First applause line — Sanders saying he’s not as much of a socialist as Eisenhower in relationship to taxation.
Harry Enten
As for a point earlier made by Farai, I think that any discussion involving Iraq isn’t helpful to Clinton in a Democratic primary. But that Iraq War vote was 13 years ago. It just doesn’t have the same effect among Democrats as it did eight years ago, as I’ve written about previously.
Dhrumil Mehta
We just got our first mention of the “middle class” tonight; expect to hear it many more times. The phrase appeared, on average, 4.5 times in the four main stage Republican debates so far this year, but 12 times during the Democratic debate in October.

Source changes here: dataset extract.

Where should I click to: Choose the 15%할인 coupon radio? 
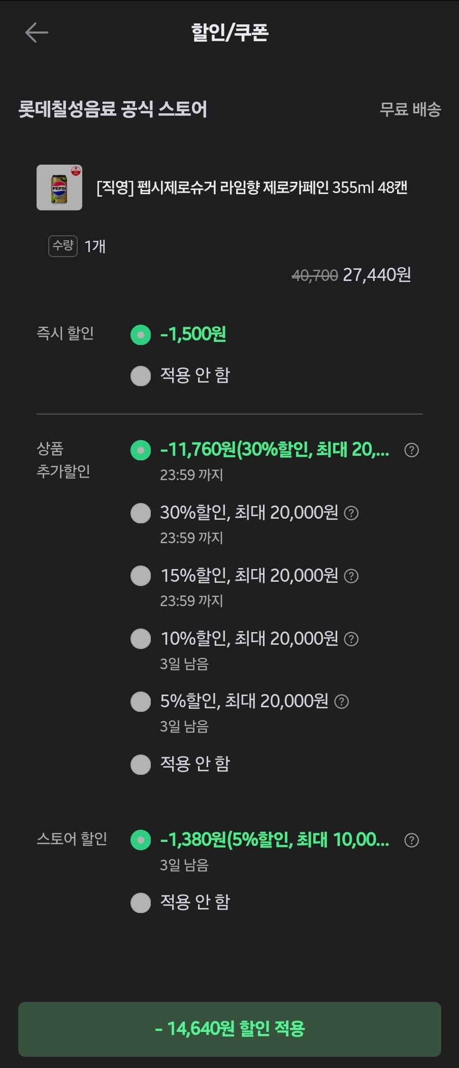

The phrase “middle class” has become popular among politicians since the recession and has been used much more frequently by Democrats than Republicans in Congress. Bernie Sanders, not surprisingly, is among the most prolific users of the phrase, having used it almost twice as much as anyone else in Congress since 2008. Bernie has also used the words “rich,” “millionaires” and “billionaires” on the floor of Congress more than any other congressperson since the recession.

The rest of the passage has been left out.